# ABOUT THIS TASK:
Where an entry holds an image, skip the image but reproduce the rest word for word.

(Saved entries)
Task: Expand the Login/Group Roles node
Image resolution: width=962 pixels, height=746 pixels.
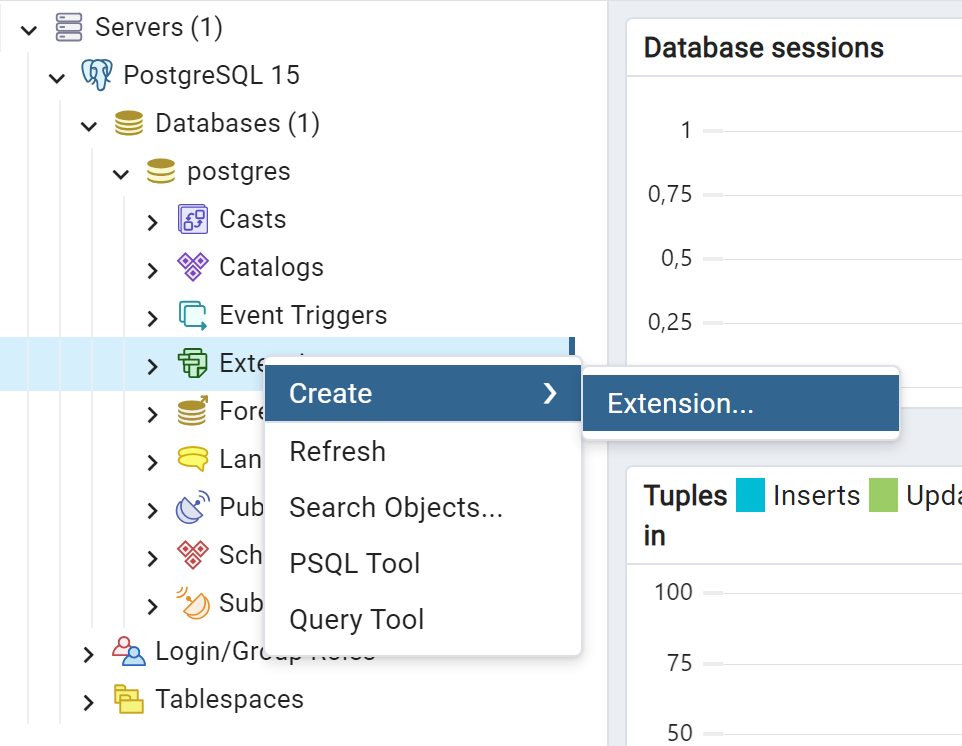Action: pyautogui.click(x=89, y=655)
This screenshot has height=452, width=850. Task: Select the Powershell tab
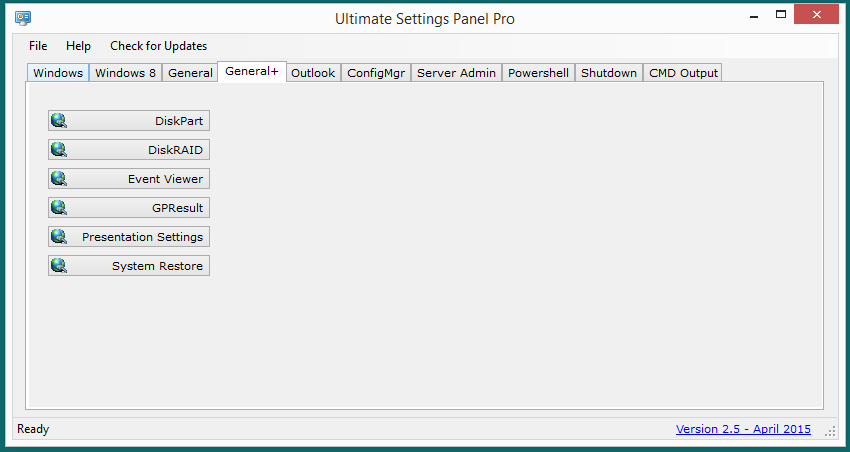tap(538, 73)
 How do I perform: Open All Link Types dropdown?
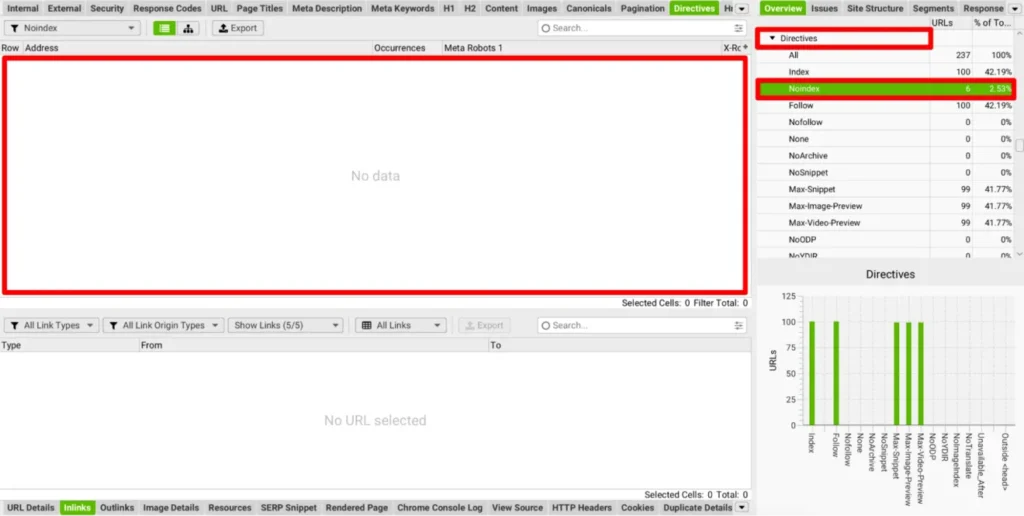click(x=51, y=325)
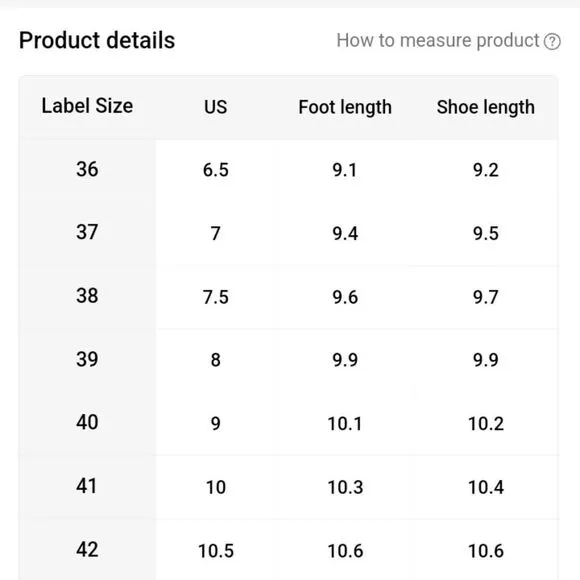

# TASK SOLUTION:
Task: Expand the Login/Group Roles node
Image resolution: width=962 pixels, height=746 pixels.
Action: pyautogui.click(x=89, y=655)
This screenshot has height=452, width=850. Task: Select the Powershell tab
tap(538, 73)
 How do I perform: Open All Link Types dropdown?
click(x=51, y=325)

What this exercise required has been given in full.